Thoughts and Ramble

Scraping the Surface of Airtable (Part 2)

September 10, 2020

Sky Photo by jimmy teoh from Pexels

Before we start, let’s appreciate the fact that the first part is 2 yrs old! Anyway, after 2 years of working on another things, I came back around to the same problem today. Still the same idea as part one, that is how can i connect multiple bases without the need of logging into airtable. This part will be built on top of the first one, or to summarize: turns out I’m on the right track and requestId doesn’t really matter too much, maybe I made mistake in copying it in the last post? Anyway in this post I will talk about several things:

  • Why I choose not to use Airtable API?
  • Why I decided to use native requests and didn’t use headless browser
  • My current solution using only requests and regex (its not pretty but it works :))
  • Where can I go from here

If you want to follow along you can find the notebook and source code on my github or you can run it on google colab. If you just want to use the package, you could install it from pip. And use the code on your own risk, as this behavior is not guaranteed to be consistent over time (I don’t know if airtable team decide to change it anytime soon). Okay, first let’s address the elephant in the room.

Why Not Airtable API

2 years ago when I was writing the first part, the API itself is still a work in progress by the airtable team, so basically I have no choice but to scrap my data. But today, after airtable has official API support, why do I decide not to use the API anyway? I have three main reasons:

  • The API is rate limited to 5 requests per second as of today, and my current base has already multiple services hitting the API. So as to minimize the risk of hitting the rate limit and incur the 30 seconds penalty, I decided to not use the official API.
  • I want to create the solution that could work just by using the table shared link. so that the accessible scope can be limited to only access certain part of the base (not the whole bases itself),
  • And lastly, it seems fun doing this kind of thing sometimes :)

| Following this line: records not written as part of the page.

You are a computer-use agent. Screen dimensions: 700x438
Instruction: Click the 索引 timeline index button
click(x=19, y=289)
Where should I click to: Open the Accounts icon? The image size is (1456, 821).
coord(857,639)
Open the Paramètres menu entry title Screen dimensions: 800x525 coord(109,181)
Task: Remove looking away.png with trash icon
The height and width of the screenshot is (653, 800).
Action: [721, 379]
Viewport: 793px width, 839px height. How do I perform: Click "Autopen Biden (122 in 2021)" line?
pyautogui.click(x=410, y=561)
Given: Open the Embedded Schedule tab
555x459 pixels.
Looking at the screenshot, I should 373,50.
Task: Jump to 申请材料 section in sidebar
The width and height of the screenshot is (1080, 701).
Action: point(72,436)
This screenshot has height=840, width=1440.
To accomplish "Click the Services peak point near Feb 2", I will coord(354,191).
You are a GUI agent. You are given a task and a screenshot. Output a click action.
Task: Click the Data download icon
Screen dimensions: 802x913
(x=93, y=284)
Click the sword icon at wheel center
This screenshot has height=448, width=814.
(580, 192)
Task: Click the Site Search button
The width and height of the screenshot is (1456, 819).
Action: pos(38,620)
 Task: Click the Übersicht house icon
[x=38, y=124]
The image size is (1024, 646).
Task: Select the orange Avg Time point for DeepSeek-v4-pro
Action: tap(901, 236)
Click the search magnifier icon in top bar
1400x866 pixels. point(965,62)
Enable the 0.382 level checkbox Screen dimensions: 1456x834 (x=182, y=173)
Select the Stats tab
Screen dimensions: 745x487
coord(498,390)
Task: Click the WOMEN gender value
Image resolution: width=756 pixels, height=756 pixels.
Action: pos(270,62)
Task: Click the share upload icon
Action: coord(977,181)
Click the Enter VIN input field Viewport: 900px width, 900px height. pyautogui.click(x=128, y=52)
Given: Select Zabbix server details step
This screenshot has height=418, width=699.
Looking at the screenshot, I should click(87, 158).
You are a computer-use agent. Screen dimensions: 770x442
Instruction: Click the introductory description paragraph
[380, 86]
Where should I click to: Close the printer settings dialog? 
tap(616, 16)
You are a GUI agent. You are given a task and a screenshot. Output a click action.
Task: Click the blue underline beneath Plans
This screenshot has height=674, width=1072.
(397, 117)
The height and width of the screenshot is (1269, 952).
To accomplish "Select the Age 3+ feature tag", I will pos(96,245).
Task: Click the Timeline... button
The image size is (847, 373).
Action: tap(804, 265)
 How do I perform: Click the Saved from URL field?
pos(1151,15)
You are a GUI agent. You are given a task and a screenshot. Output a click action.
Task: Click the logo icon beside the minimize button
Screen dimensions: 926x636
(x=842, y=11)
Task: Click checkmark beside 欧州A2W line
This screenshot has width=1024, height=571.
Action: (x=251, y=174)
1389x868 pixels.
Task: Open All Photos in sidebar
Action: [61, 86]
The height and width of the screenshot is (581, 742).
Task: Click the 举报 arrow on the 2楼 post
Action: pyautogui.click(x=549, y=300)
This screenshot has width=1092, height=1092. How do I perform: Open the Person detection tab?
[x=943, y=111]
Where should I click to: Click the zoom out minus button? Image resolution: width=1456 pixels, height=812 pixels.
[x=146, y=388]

So, because of those three reasons I decided to create the solution which could work by only using the shared view link. But for any other purposes I really recommend using their official API, as it’s the way it’s intended to be :D.

Why not Headless Browser

Using headless browser I could simply head over to the link, and click on the “Download CSV” button and be done with it. And to be honest it seems to be a better option, but I want the solution to be as “light” as possible, and headless browser is not the smallest program out there. Thus I decided to work by onnly using the minimal amount of python packages. In this case, the solution practically only need beautifulsoup4 to works.

Current Solution

If you want to try this out without creating a new base, you could use my experimentation base to follow along.

Create a Custom View and Create a Secret Link

I’m still using the same method as the first part, and the first thing i need to do is create the secret shared view link. To do so, just head over the table of interest, in this case we will use the Stories table, and All stories view. Then click on the Share view button and copy the generated grid view link. Oh, don’t forget to keep the Allow viewers to copy data out of this view activated.

Shared Table

For the rest of this article we’ll use the shared view link generated from that base:

Get the necessary Information From the Response

What Necessary Info??

I’ll explain a bit how I decided what is necessary information here. The first thing I did was to fire up the devtools and look at network tab, then click that “Download CSV” button. I found this to be the request fired by my browser to download the CSV.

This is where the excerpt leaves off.